Below, locate the line that contains "Image resolution: width=610". Repeat exactly from that line to the line that contains "You are a computer-use agent. The", inclusive, leaving out the pictures.

====

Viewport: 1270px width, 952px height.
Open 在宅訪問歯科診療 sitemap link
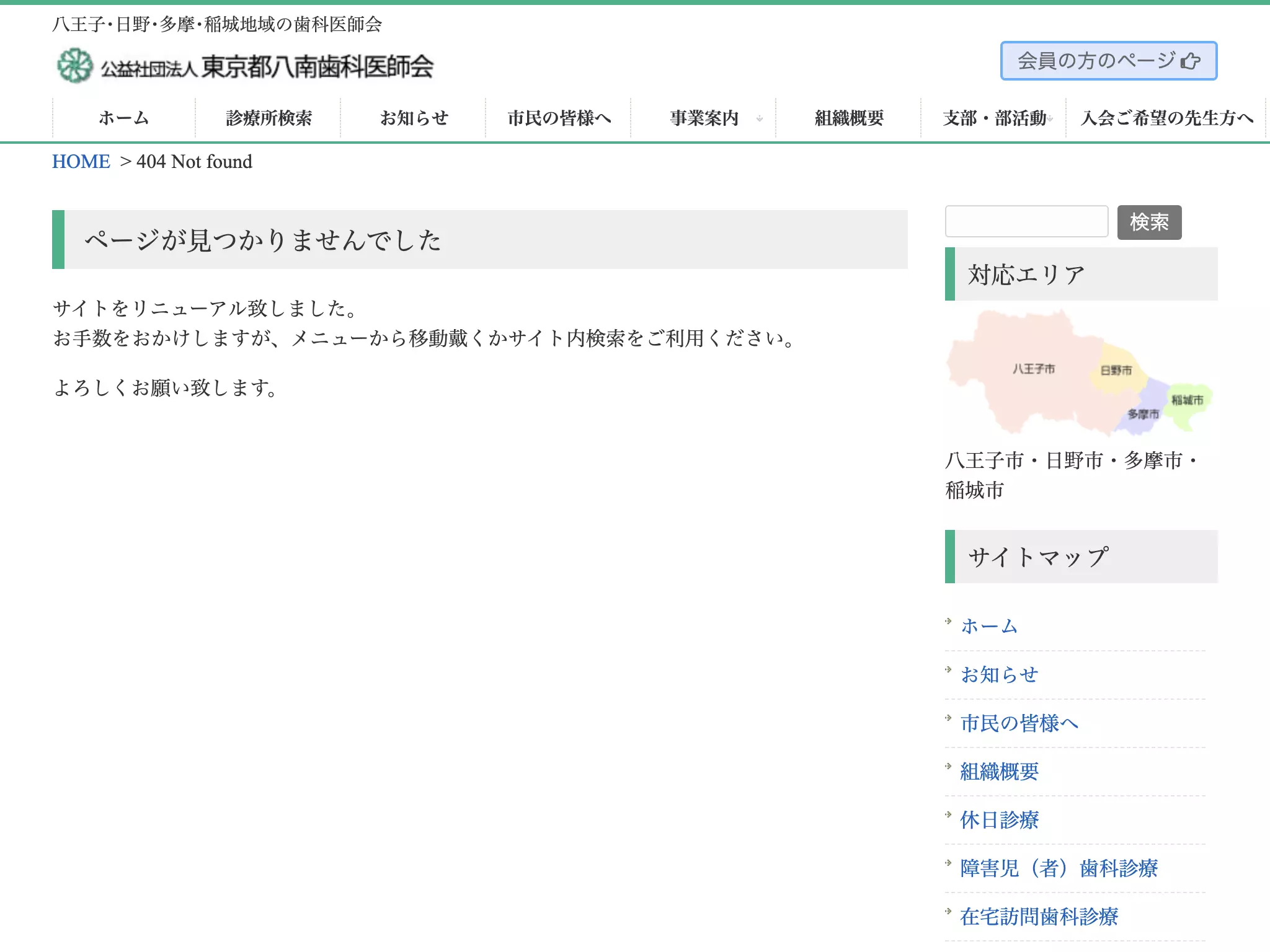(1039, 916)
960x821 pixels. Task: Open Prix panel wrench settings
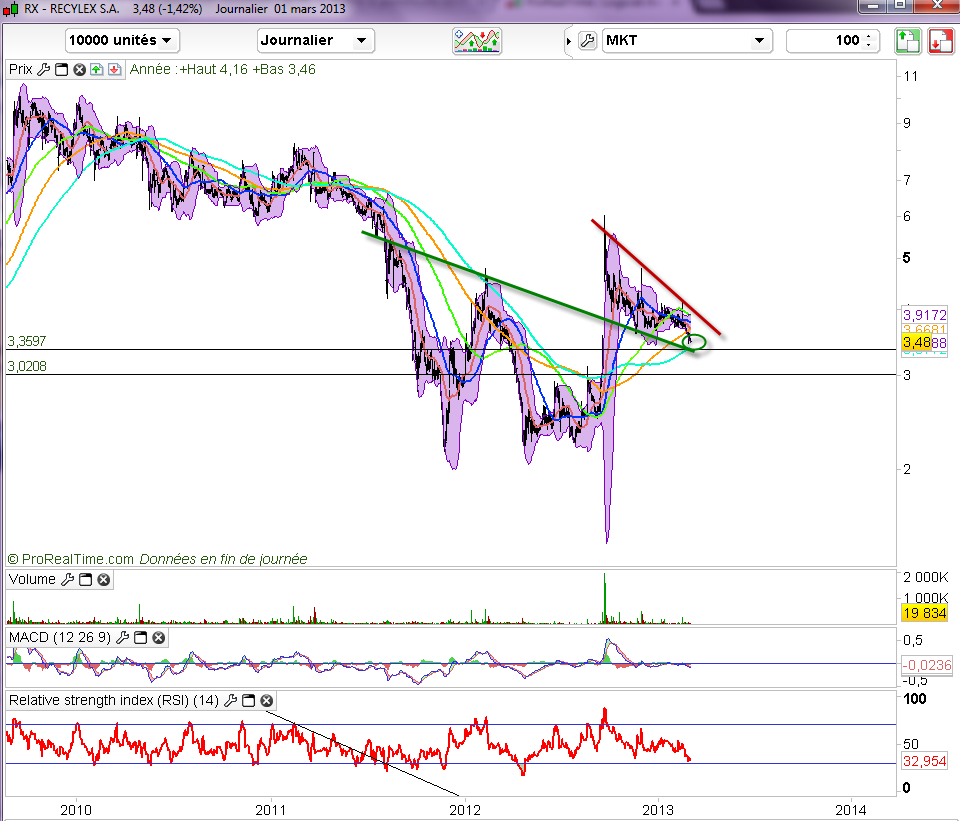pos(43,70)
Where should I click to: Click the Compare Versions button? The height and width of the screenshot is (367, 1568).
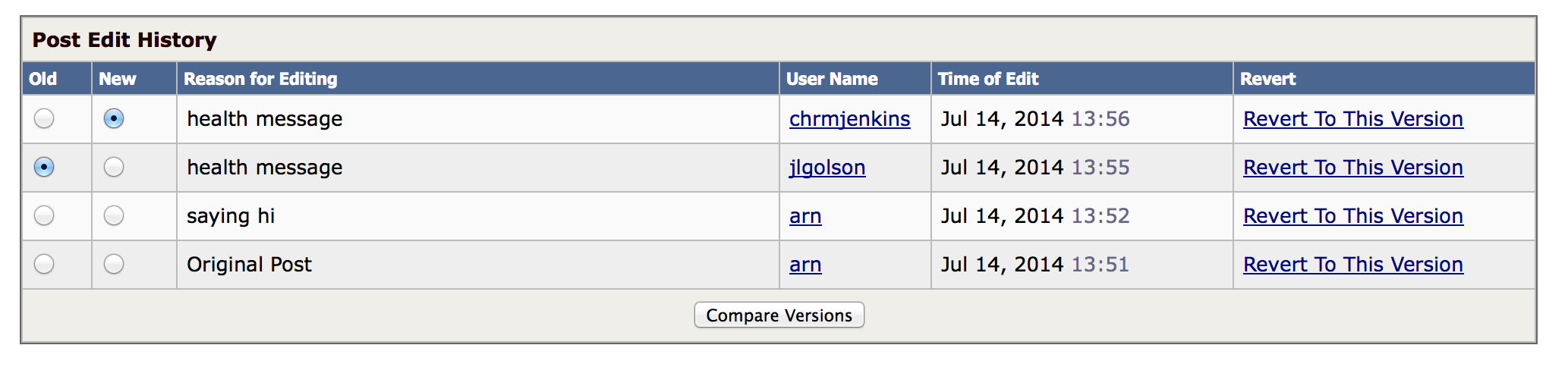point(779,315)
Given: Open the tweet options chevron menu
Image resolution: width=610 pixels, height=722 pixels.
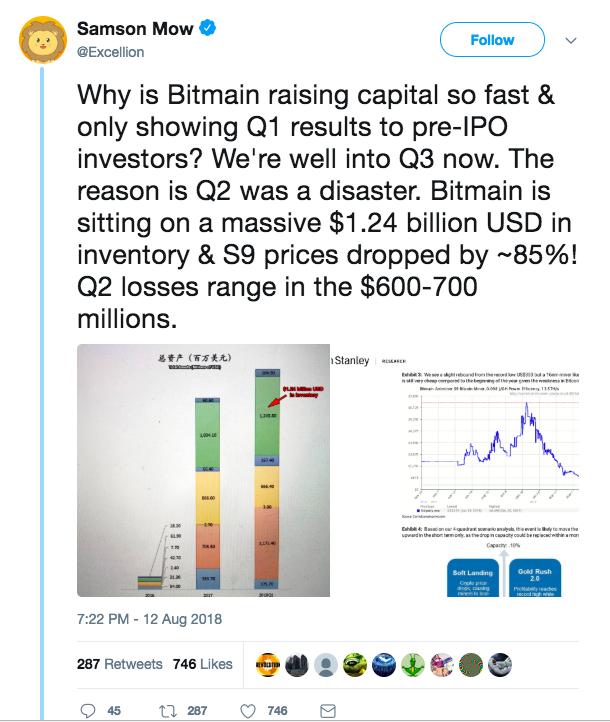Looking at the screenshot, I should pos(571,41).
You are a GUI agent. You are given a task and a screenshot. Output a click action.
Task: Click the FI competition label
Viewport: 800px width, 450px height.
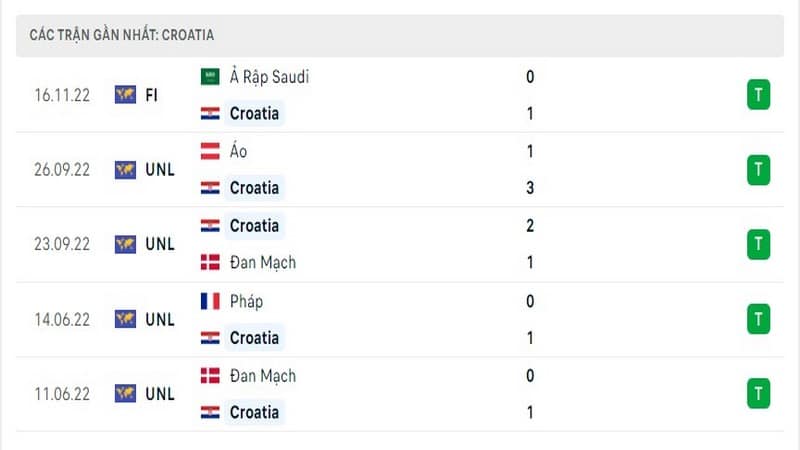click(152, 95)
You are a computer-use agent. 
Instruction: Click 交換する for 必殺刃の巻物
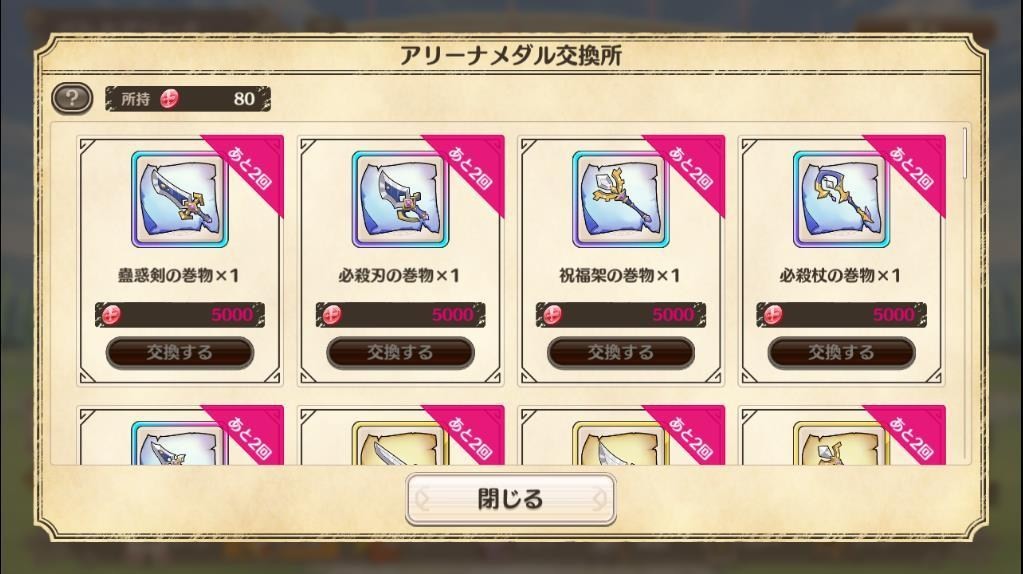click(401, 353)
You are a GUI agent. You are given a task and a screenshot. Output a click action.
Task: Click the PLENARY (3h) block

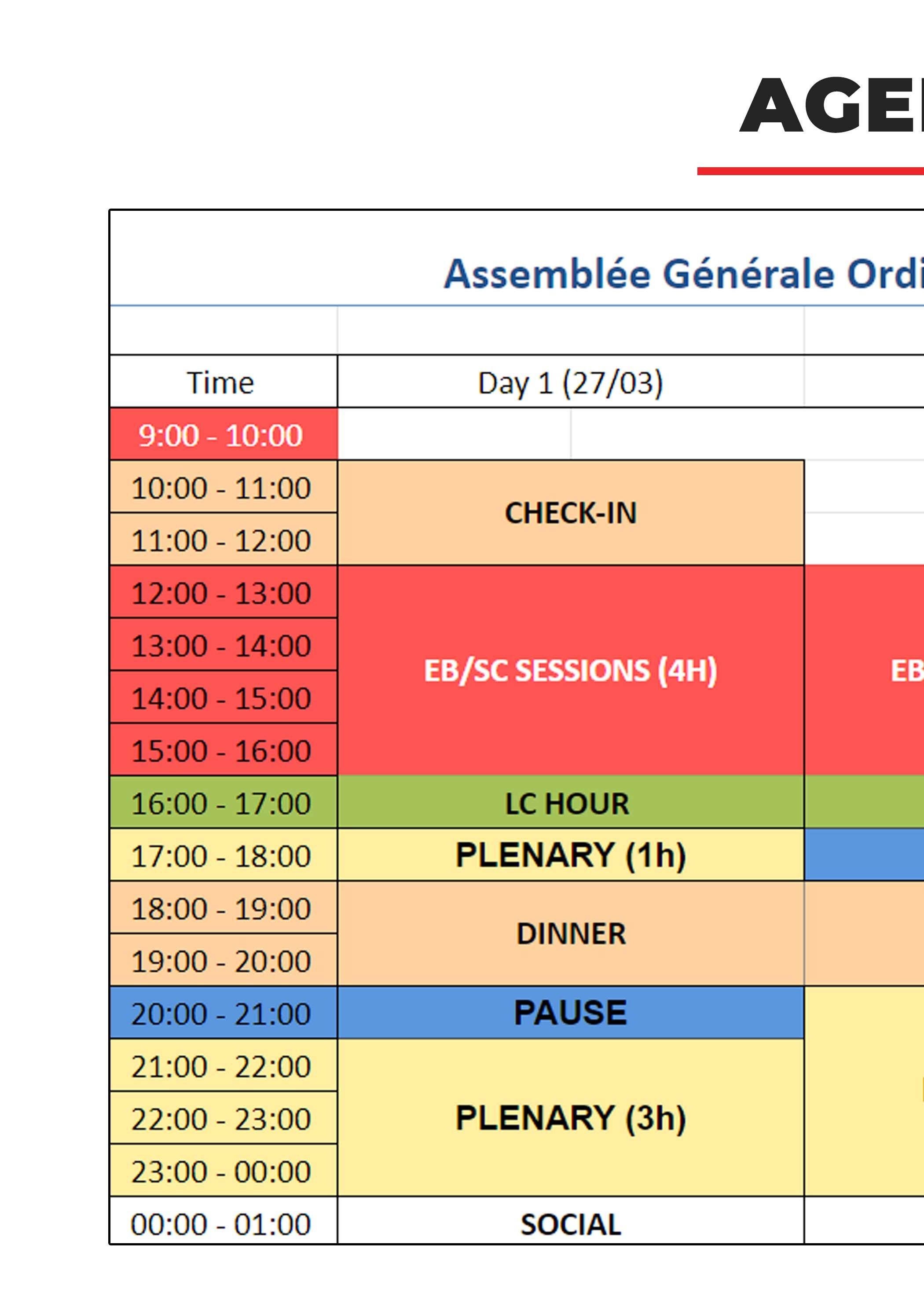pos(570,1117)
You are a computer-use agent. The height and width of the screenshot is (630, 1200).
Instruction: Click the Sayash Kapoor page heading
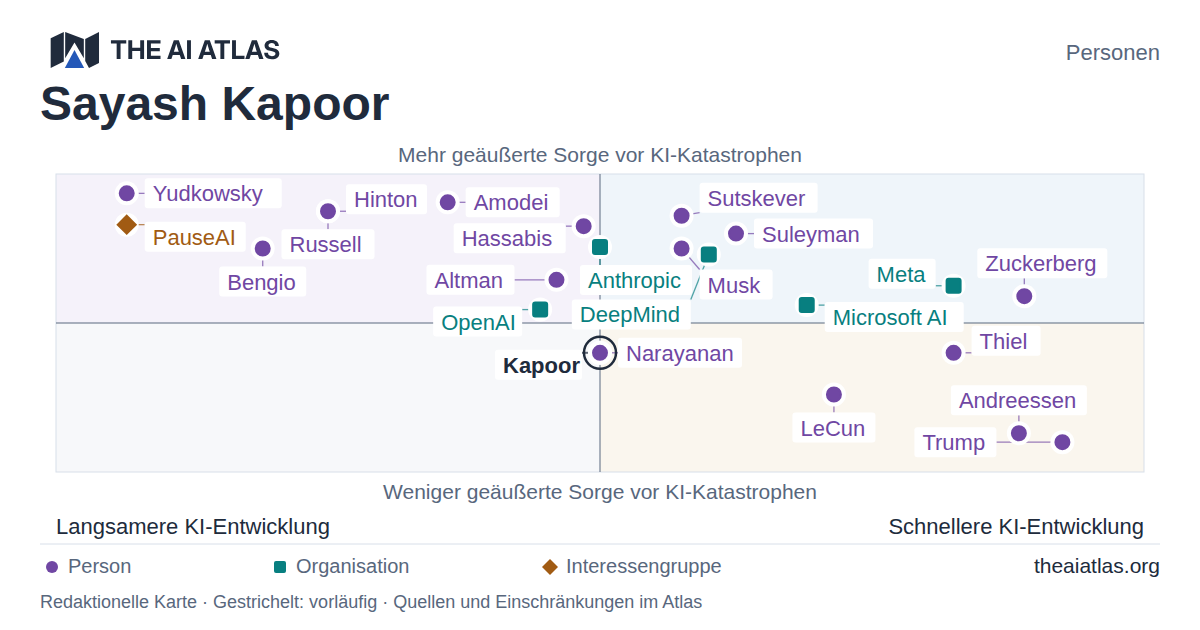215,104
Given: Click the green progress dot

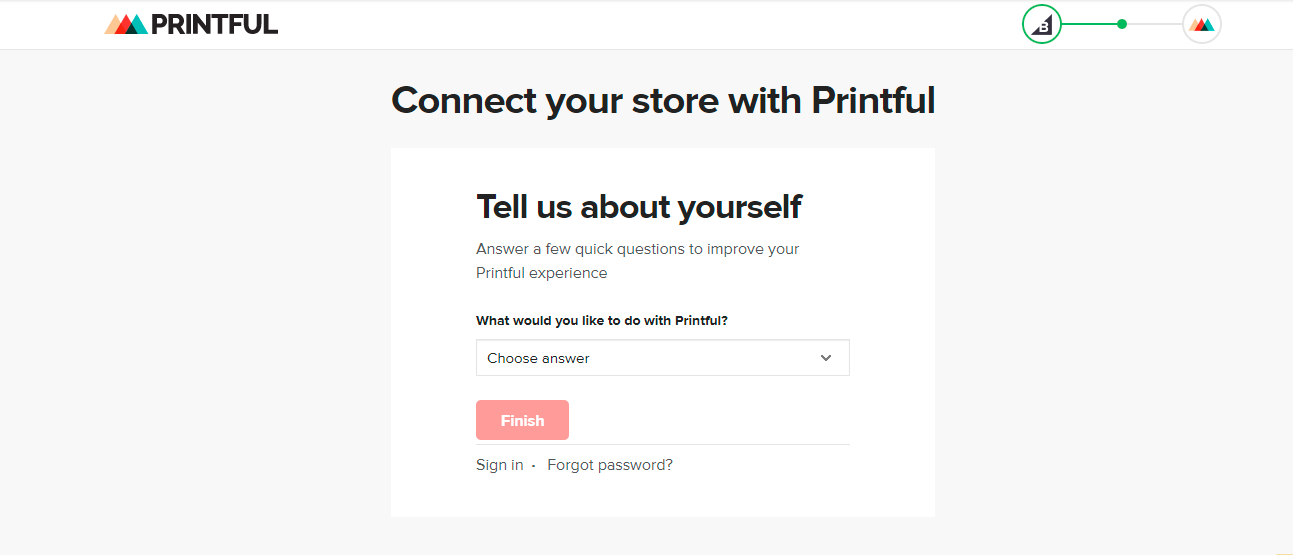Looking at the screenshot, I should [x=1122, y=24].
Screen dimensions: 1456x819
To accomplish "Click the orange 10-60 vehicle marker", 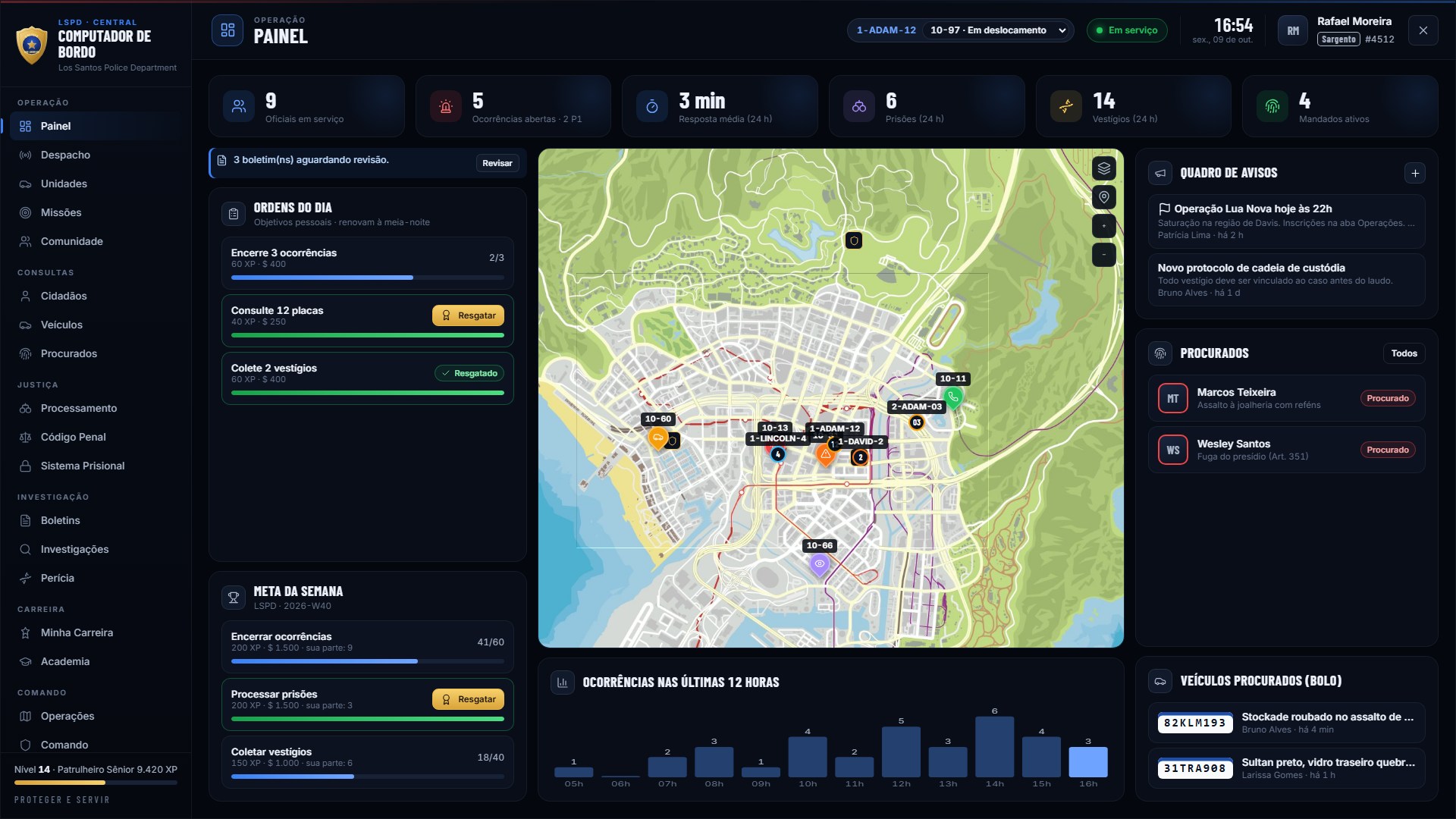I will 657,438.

====

◆ Exercise answer ◆
Image resolution: width=610 pixels, height=722 pixels.
Looking at the screenshot, I should pos(571,41).
You are a GUI agent. You are given a task and a screenshot. Output a click action.
Task: Click the FI competition label
Viewport: 800px width, 450px height.
click(152, 95)
You are a computer-use agent. 
Instruction: Click 交換する for 必殺刃の巻物
click(401, 353)
You are a GUI agent. You are given a task and a screenshot. Output a click action.
Task: Click the PLENARY (3h) block

pos(570,1117)
You are a computer-use agent. The height and width of the screenshot is (630, 1200).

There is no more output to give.